Victor See Yuen,  le percussionniste, a travaillé aussi avec Rollins. Comme d’autres, il vous suit, n’est -ce pas ?

Victor est un  véritable ami. On se connait  depuis très longtemps bien avant que je rentre dans la formation de Sonny. Il joue dans la plupart de mes shows en Amérique. De nombreux musiciens de Sonny jouent aujourd’hui très souvent avec moi. C’est le cas par exemple du batteur Ronnie Barrage qui a beaucoup travaillé aussi  avec Mc Coy Tiner, Freddie Hubart ou Wayne Shorter.

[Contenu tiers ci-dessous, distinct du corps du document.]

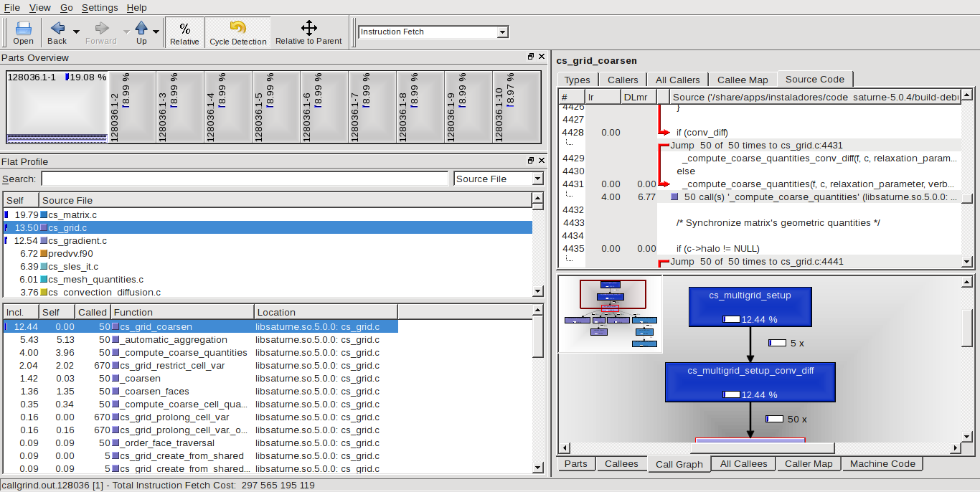Screen dimensions: 980x492
Task: Toggle Cycle Detection
Action: pos(237,33)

Depuis quelques temps il fait son propre travail sous son nom. Mais j’ai aussi comme batteur le grand Steve Jordan, ( aujourd’hui avec les Rolling Stones). Il est d’ailleurs  sur mon disque « Been Down This Road. », le disque enregistré juste avant la pandémie.

Pourquoi avoir choisi d’être un musicien indépendant  ?

La raison, c’est que je ne veux pas vendre mes masters, mes enregistrements originaux. Je veux en rester l’unique propriétaire. Pouvoir en profiter.

Aujourd’hui le business dans la musique américaine est devenu terrible.  Lorsque vous signez pour un grand label, il reste  propriétaires de la musique. J’ai enregisté  mon premier disque chez Milestone. J’étais jeune. Quand j’ai relu le contrat, j’ai vu que je leur avais vendu mes masters. J’ai essayé de les racheter mais je n’ai pas pu. Ils ne veulent pas..

Pourtant c’est ma musique. Mais je n’ai pas de possibilité d’en contrôler l’usage. Et cela pour moi c’est insupportable. Après cette expérience, je me suis dit qu’il fallait tout faire, enregistrer, produire et tout faire… C’est très cher tout cela…Je n’ai pas d’expérience…J’ai mis deux ans pour gagner mon pari. J’ai choisi pour mon dernier disque les meilleurs musiciens que je connaissais. Je les ai réuni dans un studio d’enregistrement.

Je suis content du résultat. Mais il y a eu la pandémie, et je n’ai pas pu le défendre sur les scènes internationales. C’est ce que j’ai envie de faire aujourd’hui.Le challenge c’est de voyager maintenant, de montrer ma musique, ce que j’aime faire avec mes propres compositions. Je joue des calypsos moi-même comme Sonny. Mais  j’essaie d’incorporer des styles différents dans mes concerts. J’ai adoré venir jouer avec Sonny à Vienne, Marciac, Nice,  Juan et Monaco. J’aimerai tant y revenir avec ma musique. C’est mon nouveau défi. Mon groupe est fantastique.  Ill me faut juste trouver un agent européen qui ait envie de nous faire venir en septet.

J’échangeais très souvent par mail avec Gerard Drouot qui était l’agent de Sonny en Europe. C’était un grand monsieur qui aimait le jazz. Mais il est mort. Et depuis, c’est compliqué de trouver quelqu’un d’autre qui me donnera cette chance de revenir sur les scènes du jazz français. J’adore la France, la bonne cuisine, la musique et le bon vin. Cette passion, je la partageais justement avec Gérard Drouot.